- Theatrical release poster
- Directed by: Benjamin Dickinson
- Written by: Benjamin Dickinson; Micah Bloomberg;
- Produced by: Mark De Pace; Zachary Mortensen; Melody C. Roscher; Craig Shilowich;
- Starring: Benjamin Dickinson; Nora Zehetner; Dan Gill; Alexia Rasmussen; Gavin McInnes; Reggie Watts;
- Cinematography: Adam Newport-Berra
- Edited by: Megan Brooks; Andrew Hasse;
- Music by: Dražen Bošnjak
- Production companies: Ghost Robot; Greencard Pictures; Mathematic;
- Distributed by: Amazon Studios; Magnolia Pictures;
- Release dates: March 14, 2015 (SXSW); March 11, 2016 (United States); November 9, 2016 (France);
- Running time: 97 minutes
- Country: United States
- Language: English
- Budget: $1 million
- Box office: $63,014

= Creative Control (film) =

Creative Control is a 2015 American science fiction drama film, directed by Benjamin Dickinson from a screenplay written by Micah Bloomberg and Dickinson. It stars Dickinson, Nora Zehetner, Dan Gill, Alexia Rasmussen, Gavin McInnes and Reggie Watts.

Creative Control had its world premiere at South by Southwest on March 14, 2015. The film was released on March 11, 2016, by Amazon Studios and Magnolia Pictures.

==Plot==

In the near future, an ad executive uses a new reality technology to conduct an affair with his best friend's girlfriend.

==Cast==

- Benjamin Dickinson as David
- Nora Zehetner as Juliette
- Dan Gill as Wim
- Alexia Rasmussen as Sophie
- Gavin McInnes as Scott
- Reggie Watts as Reggie Watts
- Himanshu Suri as Reny
- Jay Eisenberg as Hollis
- Meredith Hagner as Becky
- Jake Lodwick as Gabe
- Robert Bogue as The Actor
- Jessica Blank as Lucy
- Austin Ku as Teddy
- H. Jon Benjamin as Gary Gass
- Sonja O'Hara as Lauren
- Jon Watts as Commercial Director

==Post-production==
A campaign was set up on Kickstarter.com to raise funds for the visual effects on the film, $32,000 was raised against a $30,000 goal.

==Release==
The film had its world premiere at South by Southwest on March 14, 2015. In October 2015, Amazon Studios acquired distribution rights to the film, partnering with Magnolia Pictures for its theatrical release. The film was released in a limited release on March 11, 2016. It was released on video on demand on April 12, 2016.

==Reception==
Creative Control received mixed reviews from film critics. It holds a 61% approval rating on review aggregator website Rotten Tomatoes, based on 56 reviews, with an average rating of 6.2/10. On Metacritic, the film holds a rating of 58 out of 100, based on 29 critics, indicating "mixed or average" reviews.

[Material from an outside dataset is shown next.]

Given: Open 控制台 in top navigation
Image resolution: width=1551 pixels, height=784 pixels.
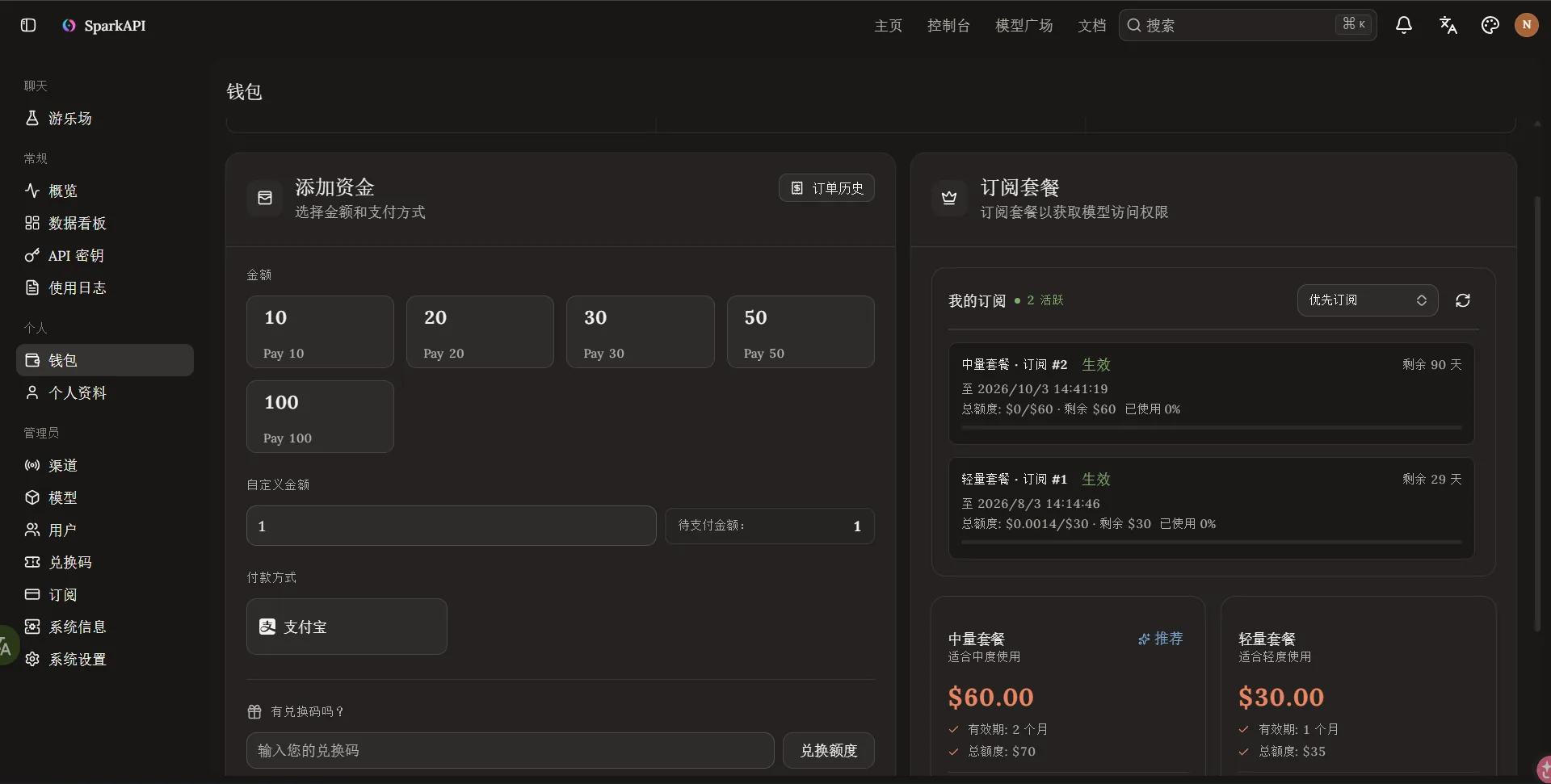Looking at the screenshot, I should 948,25.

Ben Kengisberg of Variety gave the film a positive review writing: "But a contemplative tone, a zigzagging narrative, superb widescreen black-and-white cinematography and an infusion of dry humor make it feel genuinely fresh. Critical nurturing could help this moody, offbeat indie find its audience."

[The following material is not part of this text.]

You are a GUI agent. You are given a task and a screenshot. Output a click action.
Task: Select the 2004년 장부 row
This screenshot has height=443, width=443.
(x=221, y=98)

Eric Kohn of Indiewire.com gave the film an A and a positive review writing: "At times, 'Creative Control' feels just a touch overstylized for its own good, with a few too many slo-mo bits set to classical music to remind us of the refined environment at every turn. Even then, however, the overstatement plays into the movie's favor by elaborating on the illusion of perfection created by twenty-first century machines. Visually scrumptious and slickly told, 'Creative Control' illustrates the power of groundbreaking technology while also indicting its extremes."